━━ Exercise data ━━

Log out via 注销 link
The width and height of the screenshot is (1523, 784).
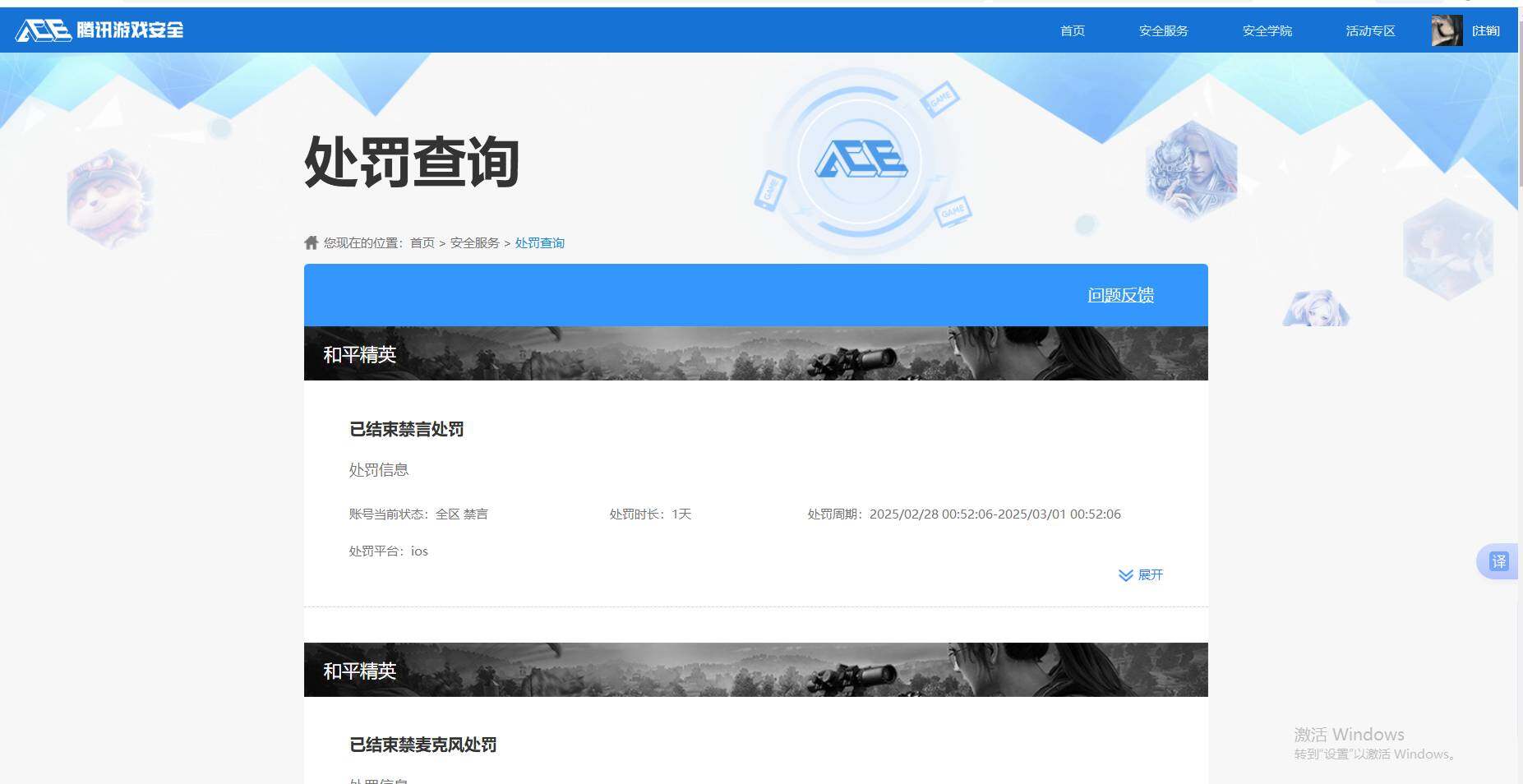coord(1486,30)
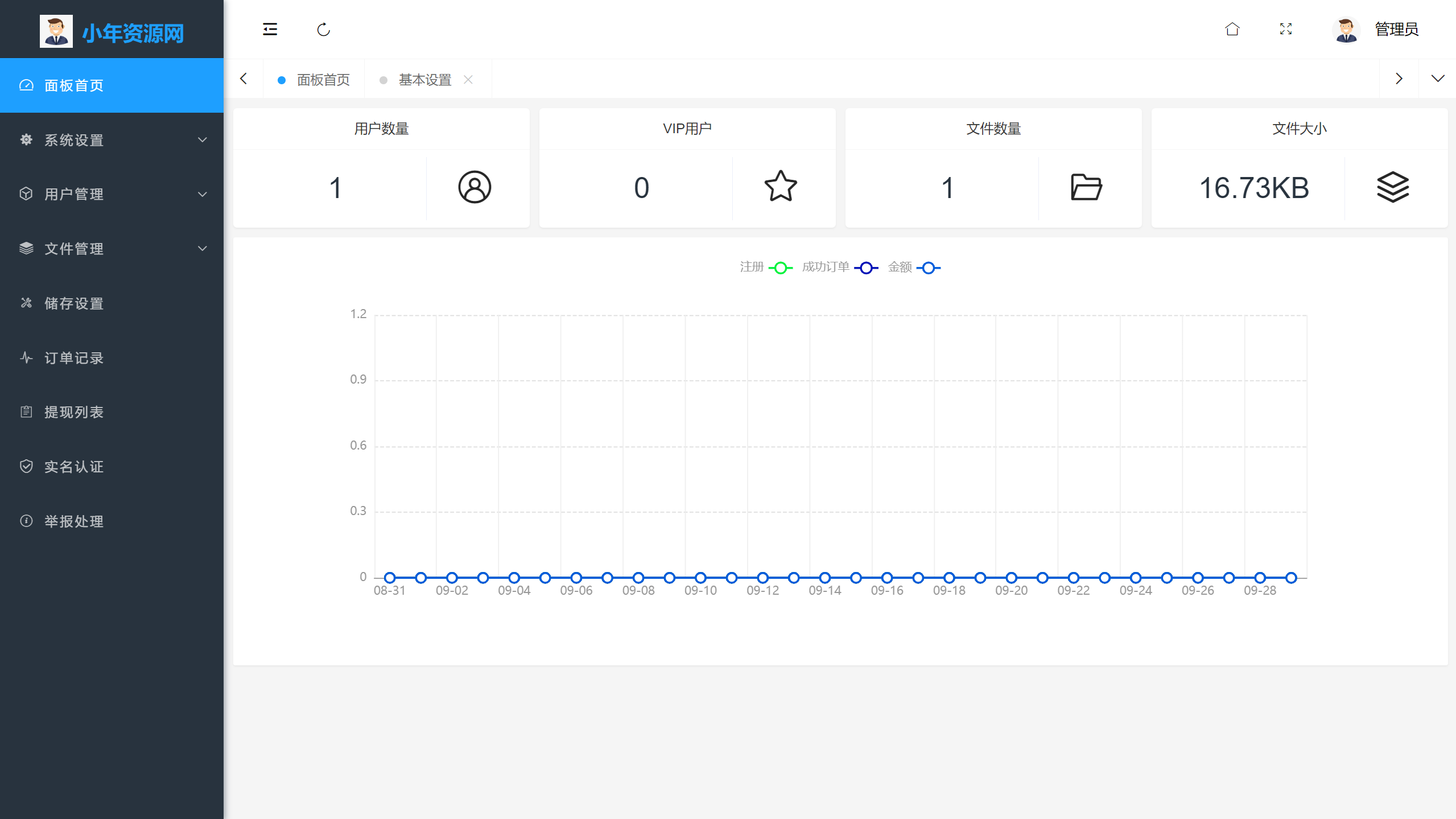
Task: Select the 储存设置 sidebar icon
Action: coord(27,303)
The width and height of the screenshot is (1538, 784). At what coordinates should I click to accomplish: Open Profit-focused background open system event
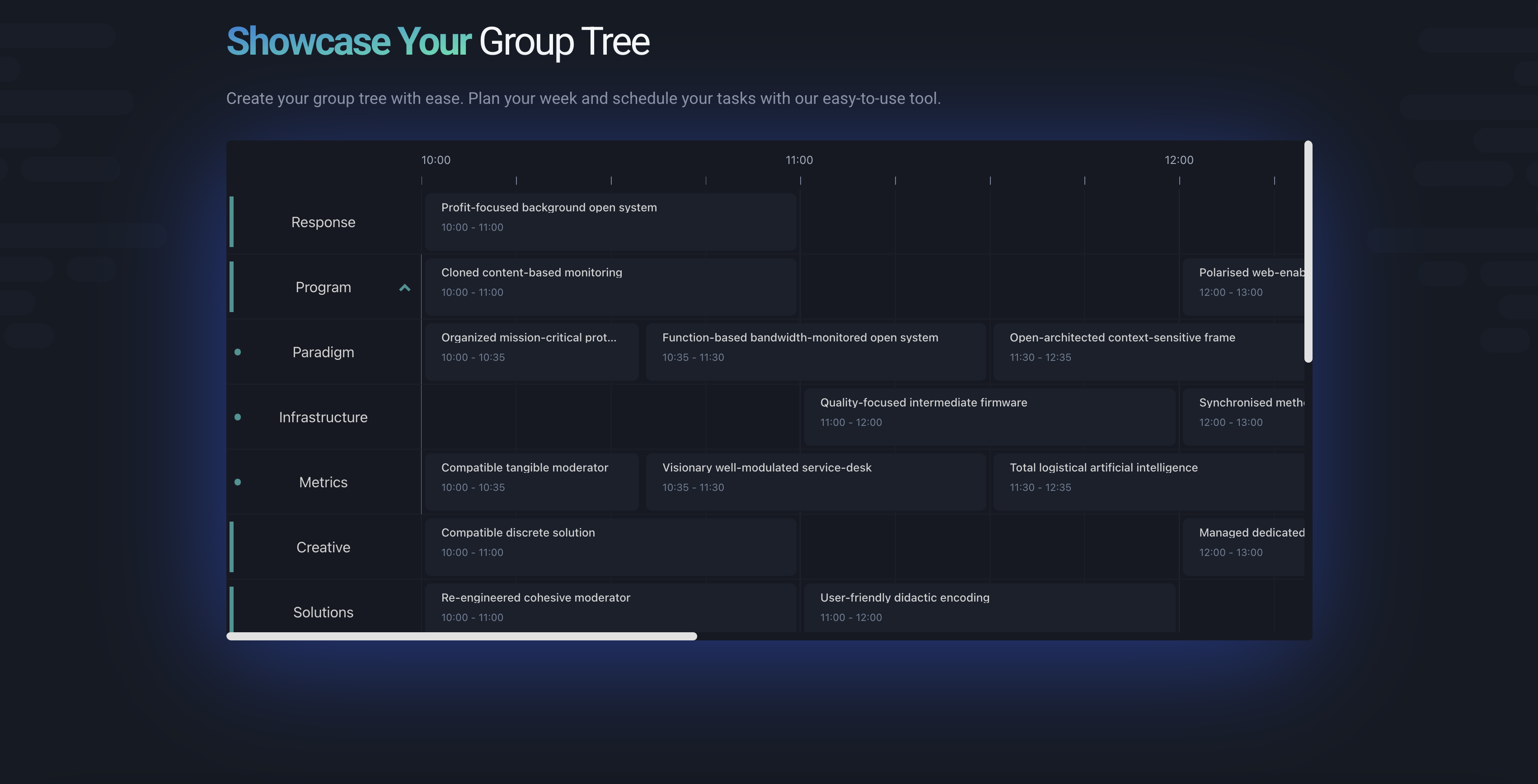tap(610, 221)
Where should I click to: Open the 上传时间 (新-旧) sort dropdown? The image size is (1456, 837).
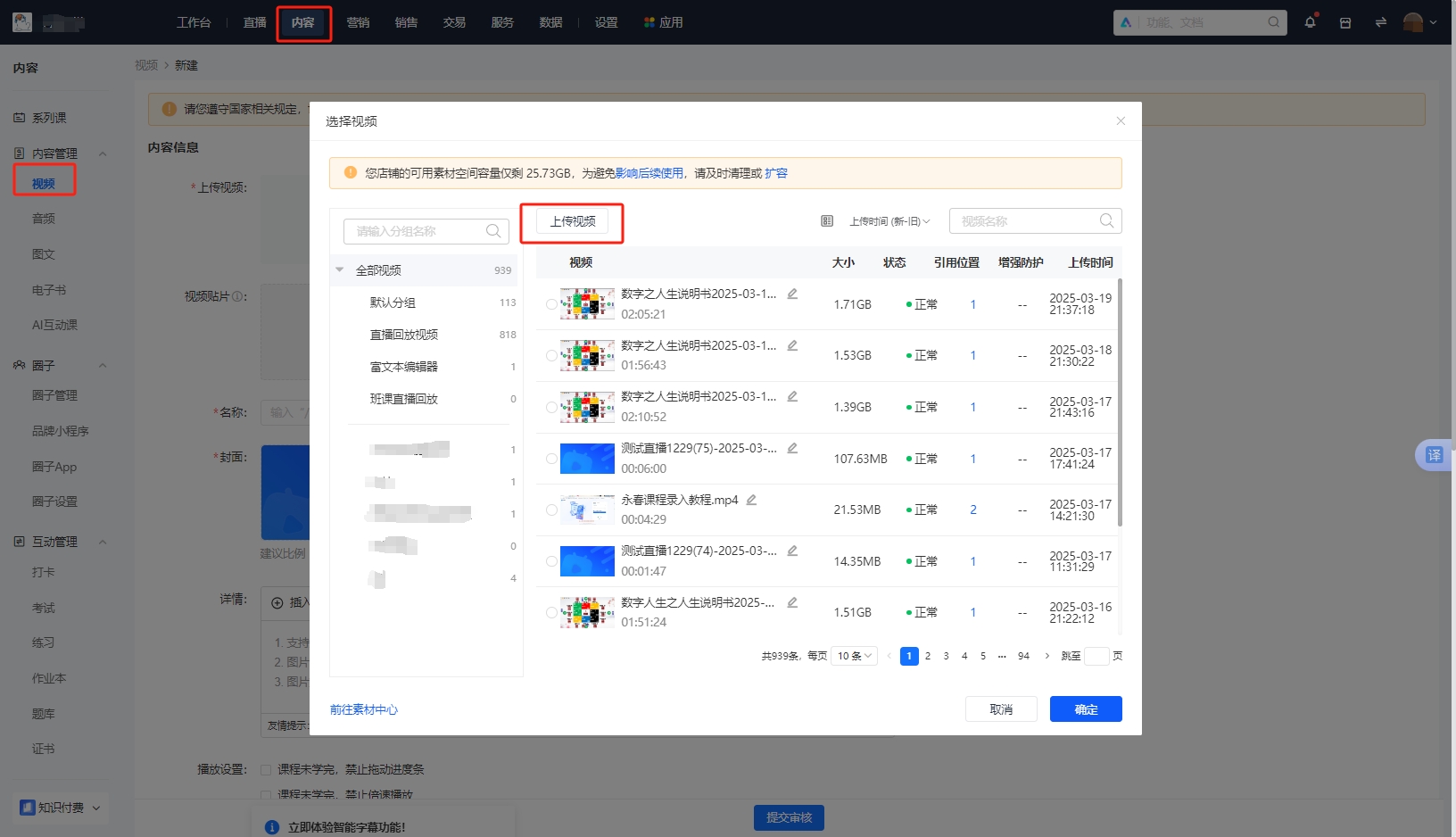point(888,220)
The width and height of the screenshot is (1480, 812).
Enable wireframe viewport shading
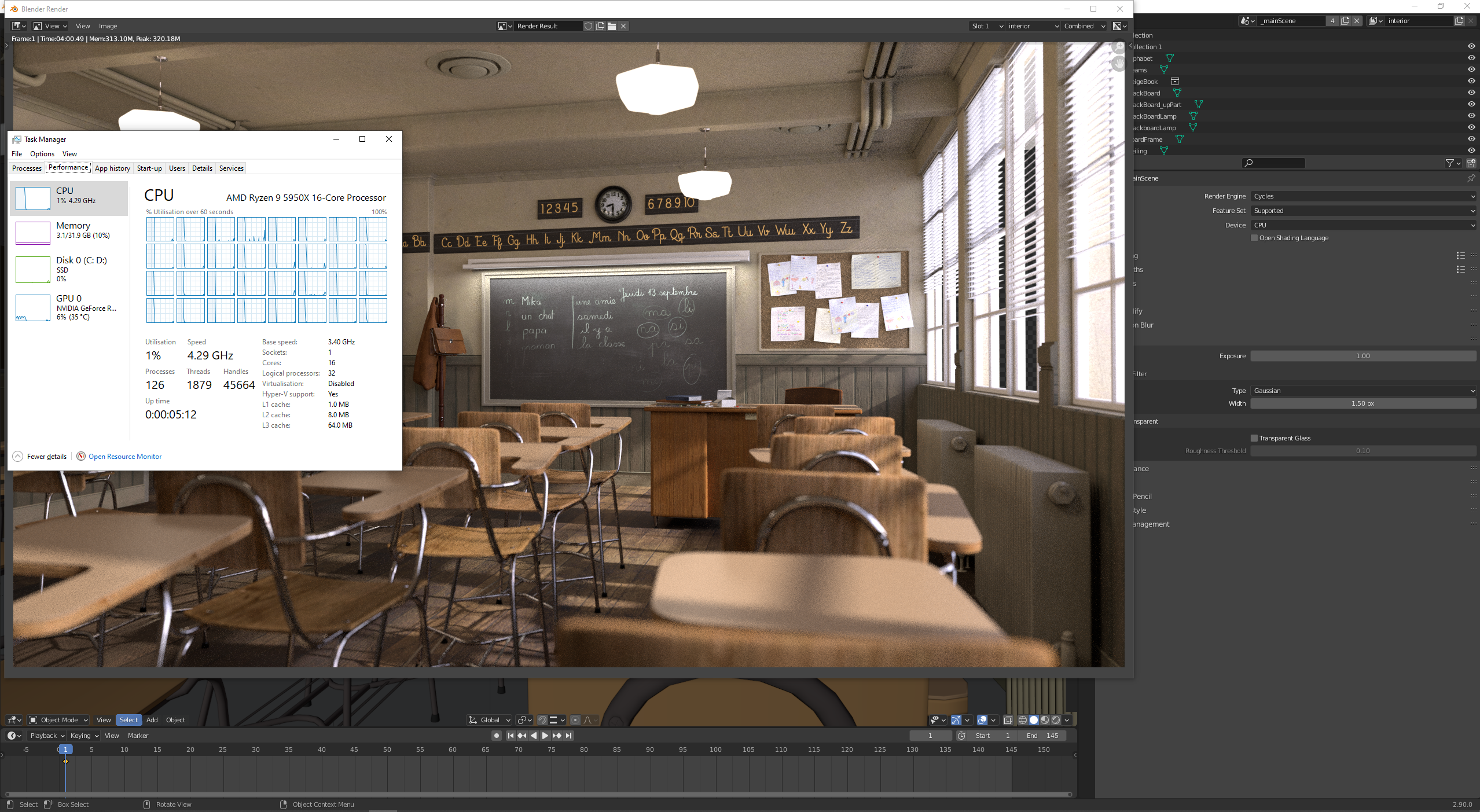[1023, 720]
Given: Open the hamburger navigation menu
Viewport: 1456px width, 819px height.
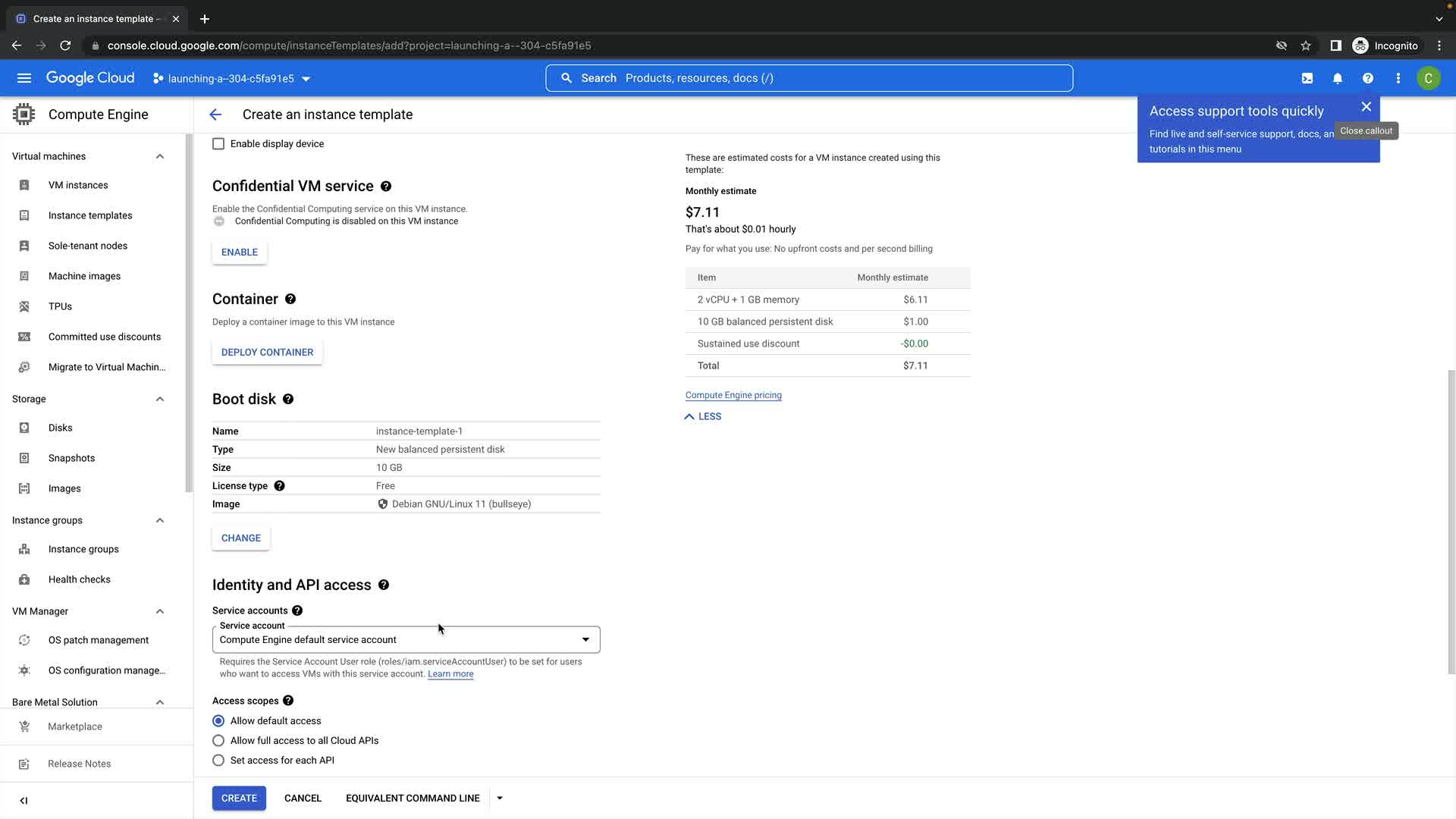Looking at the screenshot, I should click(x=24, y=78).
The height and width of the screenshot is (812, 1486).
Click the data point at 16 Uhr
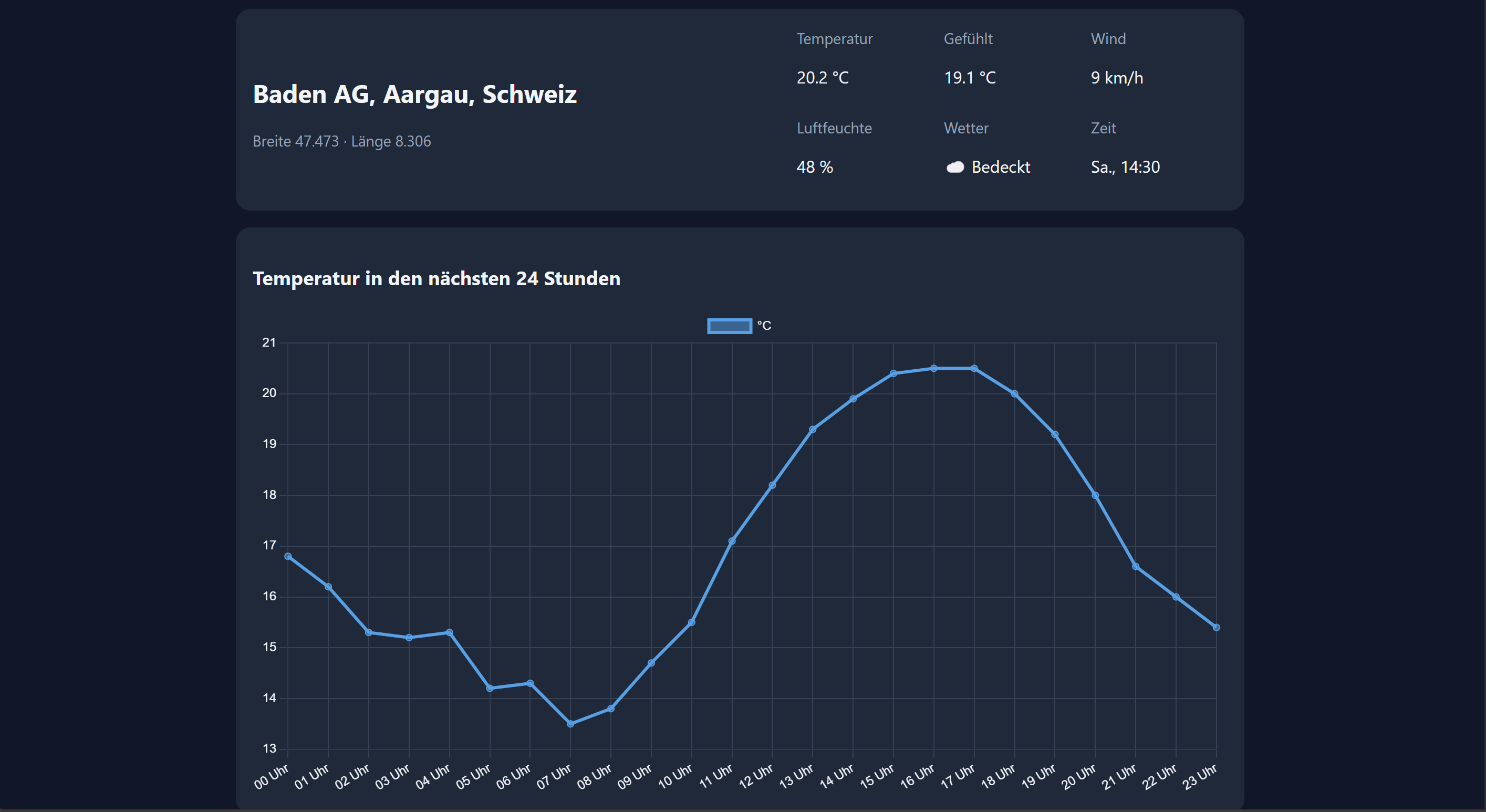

━━━

§ What is expected
From the material above, output only the span of lines that starts at the one containing "Where should I" and finishes at the one containing "Given: Open the hamburger navigation menu", word for word and free of pictures.

§ Exercise response
Where should I click to: Open the 上传时间 (新-旧) sort dropdown? The image size is (1456, 837).
point(888,220)
The width and height of the screenshot is (1480, 812).
Enable wireframe viewport shading
[1023, 720]
Given: Open the hamburger navigation menu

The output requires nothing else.